Poetry and the Idea

Does poetry relate to the idea?  Yes, as far as the idea is force all poetry, and always, relates to it, as speaking out is a force and, like ideas, is effective in the world around it, the world of forces.  What the idea is besides this force, or as this force, is of course countless things, since we already imagine force in terms of degree, in terms of more or less.  There is more or less force in poems, more or less of the thrust with which it began, or that it finds in the middle or at the end.  There is more or less, too, of a certain affirmation, and this is what we most look for in poems in anything approaching a grand style: affirmation of the position of one thing to another, affirmation of the human scenario and the more than human and less than human scenario, affirmation of being a speaker, one who says a great deal and for who knows whom, affirmation of being–a poet!  So the idea we are searching for here is, among the thick of the psyche, the thick of environment or as this thick, making entrance, appearing in a particular way, the idea as it relates to totally affirming, or not, things as they are, as they are found in the thick amidst all the tricks of language and bending, indecisive thought.  Whether we want to speak to things, at times for things when that happens to be their line of flight, through things and about things at all, or not, that is the idea.
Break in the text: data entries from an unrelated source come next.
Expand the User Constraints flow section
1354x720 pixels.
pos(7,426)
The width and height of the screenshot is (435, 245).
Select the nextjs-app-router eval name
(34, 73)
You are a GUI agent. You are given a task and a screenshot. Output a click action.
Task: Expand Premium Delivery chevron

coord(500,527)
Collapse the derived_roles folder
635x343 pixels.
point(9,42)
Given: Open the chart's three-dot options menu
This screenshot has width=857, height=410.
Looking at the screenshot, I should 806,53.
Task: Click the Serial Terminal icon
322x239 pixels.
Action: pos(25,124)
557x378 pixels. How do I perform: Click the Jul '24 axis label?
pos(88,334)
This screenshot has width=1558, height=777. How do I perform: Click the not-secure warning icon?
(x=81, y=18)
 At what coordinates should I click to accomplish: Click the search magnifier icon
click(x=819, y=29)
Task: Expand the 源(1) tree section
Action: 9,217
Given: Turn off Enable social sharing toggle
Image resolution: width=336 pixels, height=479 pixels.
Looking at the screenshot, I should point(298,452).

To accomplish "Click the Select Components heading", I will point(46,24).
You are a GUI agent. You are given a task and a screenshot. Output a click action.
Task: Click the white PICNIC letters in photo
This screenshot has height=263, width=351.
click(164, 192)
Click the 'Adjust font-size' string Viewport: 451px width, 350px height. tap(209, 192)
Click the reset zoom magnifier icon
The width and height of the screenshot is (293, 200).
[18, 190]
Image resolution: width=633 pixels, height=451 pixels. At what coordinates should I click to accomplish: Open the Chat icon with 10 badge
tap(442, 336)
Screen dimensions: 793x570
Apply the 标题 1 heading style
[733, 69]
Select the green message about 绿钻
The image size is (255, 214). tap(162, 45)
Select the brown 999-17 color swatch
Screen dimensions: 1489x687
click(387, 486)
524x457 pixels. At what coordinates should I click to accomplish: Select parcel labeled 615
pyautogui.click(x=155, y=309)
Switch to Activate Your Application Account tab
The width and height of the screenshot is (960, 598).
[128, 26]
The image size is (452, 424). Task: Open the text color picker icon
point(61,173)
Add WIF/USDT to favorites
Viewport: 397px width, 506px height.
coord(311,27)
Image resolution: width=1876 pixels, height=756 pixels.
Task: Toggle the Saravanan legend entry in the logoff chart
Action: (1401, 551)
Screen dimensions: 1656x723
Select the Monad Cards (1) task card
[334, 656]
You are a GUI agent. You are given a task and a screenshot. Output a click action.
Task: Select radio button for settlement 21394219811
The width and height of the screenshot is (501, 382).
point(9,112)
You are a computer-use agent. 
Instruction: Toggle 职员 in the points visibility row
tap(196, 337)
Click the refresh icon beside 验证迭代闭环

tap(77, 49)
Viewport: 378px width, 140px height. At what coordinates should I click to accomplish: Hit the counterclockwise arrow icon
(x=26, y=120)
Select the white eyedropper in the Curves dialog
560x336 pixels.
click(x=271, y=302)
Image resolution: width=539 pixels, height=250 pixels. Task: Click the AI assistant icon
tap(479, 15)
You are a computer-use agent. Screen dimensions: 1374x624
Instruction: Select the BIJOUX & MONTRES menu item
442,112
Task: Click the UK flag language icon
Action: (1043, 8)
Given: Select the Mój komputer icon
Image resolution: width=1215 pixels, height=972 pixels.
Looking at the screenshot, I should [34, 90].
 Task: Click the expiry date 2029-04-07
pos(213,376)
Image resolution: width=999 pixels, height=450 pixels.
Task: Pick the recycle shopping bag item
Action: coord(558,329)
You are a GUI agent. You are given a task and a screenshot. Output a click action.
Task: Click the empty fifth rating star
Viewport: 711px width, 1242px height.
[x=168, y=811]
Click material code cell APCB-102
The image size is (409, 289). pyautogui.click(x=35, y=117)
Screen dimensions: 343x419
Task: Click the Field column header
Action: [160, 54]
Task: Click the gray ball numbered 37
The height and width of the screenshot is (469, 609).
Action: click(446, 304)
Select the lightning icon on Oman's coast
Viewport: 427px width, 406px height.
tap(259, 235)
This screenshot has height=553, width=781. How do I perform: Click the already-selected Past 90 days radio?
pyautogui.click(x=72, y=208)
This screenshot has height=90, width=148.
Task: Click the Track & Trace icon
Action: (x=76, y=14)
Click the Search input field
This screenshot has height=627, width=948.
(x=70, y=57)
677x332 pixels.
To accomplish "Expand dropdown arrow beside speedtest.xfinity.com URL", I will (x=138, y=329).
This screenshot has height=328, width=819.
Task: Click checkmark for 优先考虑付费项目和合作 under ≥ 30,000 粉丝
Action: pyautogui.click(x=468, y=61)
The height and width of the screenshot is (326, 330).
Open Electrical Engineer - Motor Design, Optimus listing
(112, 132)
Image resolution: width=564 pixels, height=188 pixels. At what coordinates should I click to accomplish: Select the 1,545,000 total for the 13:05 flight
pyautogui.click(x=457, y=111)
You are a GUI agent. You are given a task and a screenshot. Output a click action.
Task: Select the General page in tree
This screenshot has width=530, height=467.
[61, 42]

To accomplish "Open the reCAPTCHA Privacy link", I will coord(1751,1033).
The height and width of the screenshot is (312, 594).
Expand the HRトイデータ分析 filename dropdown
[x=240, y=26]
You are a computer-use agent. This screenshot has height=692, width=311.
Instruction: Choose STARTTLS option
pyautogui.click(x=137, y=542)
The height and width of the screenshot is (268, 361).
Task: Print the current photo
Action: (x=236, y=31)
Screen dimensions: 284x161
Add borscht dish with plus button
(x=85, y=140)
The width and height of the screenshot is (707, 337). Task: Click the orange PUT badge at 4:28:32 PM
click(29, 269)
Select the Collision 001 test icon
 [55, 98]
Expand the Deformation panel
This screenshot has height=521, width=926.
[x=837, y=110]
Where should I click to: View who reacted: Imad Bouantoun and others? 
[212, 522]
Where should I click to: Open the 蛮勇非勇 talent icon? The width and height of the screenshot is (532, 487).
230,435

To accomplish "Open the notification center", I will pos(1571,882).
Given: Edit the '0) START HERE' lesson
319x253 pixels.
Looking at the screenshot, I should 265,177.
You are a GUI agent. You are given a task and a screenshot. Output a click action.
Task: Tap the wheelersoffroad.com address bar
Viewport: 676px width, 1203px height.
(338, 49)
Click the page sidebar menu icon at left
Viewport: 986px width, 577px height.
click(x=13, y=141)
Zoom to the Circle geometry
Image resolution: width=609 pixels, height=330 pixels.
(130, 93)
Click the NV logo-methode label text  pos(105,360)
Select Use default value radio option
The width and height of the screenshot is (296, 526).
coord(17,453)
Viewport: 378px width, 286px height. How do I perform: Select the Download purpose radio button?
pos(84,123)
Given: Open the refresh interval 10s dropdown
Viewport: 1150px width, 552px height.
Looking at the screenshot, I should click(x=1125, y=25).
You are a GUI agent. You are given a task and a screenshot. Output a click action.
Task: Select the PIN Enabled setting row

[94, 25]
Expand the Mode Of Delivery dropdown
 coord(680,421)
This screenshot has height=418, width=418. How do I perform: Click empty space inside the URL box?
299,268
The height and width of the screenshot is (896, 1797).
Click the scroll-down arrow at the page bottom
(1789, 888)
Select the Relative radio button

Art affirms. Even Job affirms.



  1. I’ve always love poetry. My favourite has to be The Lady of Shalott, a lyrical ballad by the 19th-century English poet Alfred Tennyson and one of his best-known works. It is both beautiful and sad.

    Liked by 2 people

    1. Richard Q says:

      It has been so long since I have read Tennyson’s work. Thank you for this heartfelt reminder to do so. It is so wonderful to hear from you, Paula.

      Beautiful and sad, a true combination even if the hardest combination to get used to.


  2. A very good article indeed, I myself get reminded of the time I was reading the romantics and specifically Coleridge.

    Liked by 1 person

    1. Richard Q says:

      Thanks in abundance. What you said has me thinking further along this thread. Especially this morning, as my mind and heart reach out into the openness. I will be returning to Coleridge as well, for your being reminded of him and Romantic poetry is fine and poignant.

      But it is true, no less, that strenuous, firm,
      And with a natural gladness, he maintained
      The citadel unconquered, and in joy
      Was strong to follow the delightful Muse.